» **Assignment**
Copy word for word the stretch of the interview excerpt on arranging and touring from "Oh, I love these" through "do in Asheville?".

(Source extract)

Not really. I suppose in some way you could make a comparison or a commonality. I would say that it would be in that it was highly individual and reflective and more introspective than projected information. [Also] in its degree of fantasy – certainly on a very ambitious level of fantasy. In fact, I was deeply touched she asked me to do that record. We didn’t work together, per se. Arranging is a very monastic discipline. You can’t just say things are going to be purple and hum that. You don’t hum purple. You have to concentrate, you have to focus. I mean, I do. I have to be alone. It’s 180 from the extemporaneous process. I like both those worlds, by the way. I like tossing off a flip idea, with enthusiasm, sitting down and playing the piano. Things come from an unpremeditated group disorder. I like that a lot. My favorite rock and roll record, by the way, is [Music From] Big Pink. The Band plays a piece, but then they get away from the piece quickly. They each have a solo, a moment for a solo. They go absolutely ape-shit. Then, they go back to their modicum of decorum, when they get back to the chorus. In other words, they go nuts, they do all that, and then follow a very tightly-knit flight formation when they want to. So, you see, I love both those worlds: planning an event and letting it go. I like all of that. That’s far from your question. I enjoyed working for Joanna Newsom.
Tell us about the artists you’ve been working with lately, Clare & the Reasons, who will be playing with you at MoogFest.
Oh, I love these people so much. They are of a higher order, in terms of their humanity and grace. They are high people. The violinist from France, Olivier, masterful. Bob Hart, from New York. Then John Cottle is from London, he’s the cellist. I played with those people; they were so nice when I showed up. For the first time we tried this, up in Seattle, doing a show to see if we would get through it, they invited me to be with them on this. As a matter of fact, the reason I did end up coming [on tour] was that as much as anything, I just love these people. I love playing with them, they’re great people. It’s even fun being in a band with them. It’s a rough-and-tumble tour, it just gives us a chance to get together before we record. I’m going to have them do my next album with me in March. So this is kind of a chance for me to get my land legs.
What else are you going to do in Asheville?

(End Source extract)
(Source information)

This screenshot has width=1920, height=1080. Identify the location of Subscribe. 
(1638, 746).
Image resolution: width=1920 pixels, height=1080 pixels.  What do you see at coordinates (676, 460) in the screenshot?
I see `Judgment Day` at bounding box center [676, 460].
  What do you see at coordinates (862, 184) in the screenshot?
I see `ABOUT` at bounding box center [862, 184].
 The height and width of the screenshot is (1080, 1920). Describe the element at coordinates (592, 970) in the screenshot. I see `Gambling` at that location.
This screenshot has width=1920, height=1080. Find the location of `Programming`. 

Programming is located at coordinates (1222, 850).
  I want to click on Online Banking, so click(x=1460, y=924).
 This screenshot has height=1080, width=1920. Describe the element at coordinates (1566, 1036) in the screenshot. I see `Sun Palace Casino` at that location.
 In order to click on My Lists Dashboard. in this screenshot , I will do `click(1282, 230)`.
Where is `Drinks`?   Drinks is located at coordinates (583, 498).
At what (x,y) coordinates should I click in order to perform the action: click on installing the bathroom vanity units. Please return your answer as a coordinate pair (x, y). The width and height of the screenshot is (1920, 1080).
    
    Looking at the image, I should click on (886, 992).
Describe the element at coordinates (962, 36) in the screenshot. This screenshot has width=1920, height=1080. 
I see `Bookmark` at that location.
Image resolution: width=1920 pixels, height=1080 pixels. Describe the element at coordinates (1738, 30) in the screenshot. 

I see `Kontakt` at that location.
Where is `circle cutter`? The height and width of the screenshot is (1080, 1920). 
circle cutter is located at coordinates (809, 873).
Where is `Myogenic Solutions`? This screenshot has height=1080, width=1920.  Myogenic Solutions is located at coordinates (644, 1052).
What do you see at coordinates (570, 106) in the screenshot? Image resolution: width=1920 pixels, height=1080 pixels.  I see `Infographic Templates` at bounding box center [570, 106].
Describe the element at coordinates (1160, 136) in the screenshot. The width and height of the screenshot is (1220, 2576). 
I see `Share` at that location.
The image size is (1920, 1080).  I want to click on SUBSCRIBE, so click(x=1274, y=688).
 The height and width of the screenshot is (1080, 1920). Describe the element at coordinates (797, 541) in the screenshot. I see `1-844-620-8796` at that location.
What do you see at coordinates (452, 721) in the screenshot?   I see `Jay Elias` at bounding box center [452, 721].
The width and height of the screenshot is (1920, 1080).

(End Source information)

» **Written solution**
Oh, I love these people so much. They are of a higher order, in terms of their humanity and grace. They are high people. The violinist from France, Olivier, masterful. Bob Hart, from New York. Then John Cottle is from London, he’s the cellist. I played with those people; they were so nice when I showed up. For the first time we tried this, up in Seattle, doing a show to see if we would get through it, they invited me to be with them on this. As a matter of fact, the reason I did end up coming [on tour] was that as much as anything, I just love these people. I love playing with them, they’re great people. It’s even fun being in a band with them. It’s a rough-and-tumble tour, it just gives us a chance to get together before we record. I’m going to have them do my next album with me in March. So this is kind of a chance for me to get my land legs.
What else are you going to do in Asheville?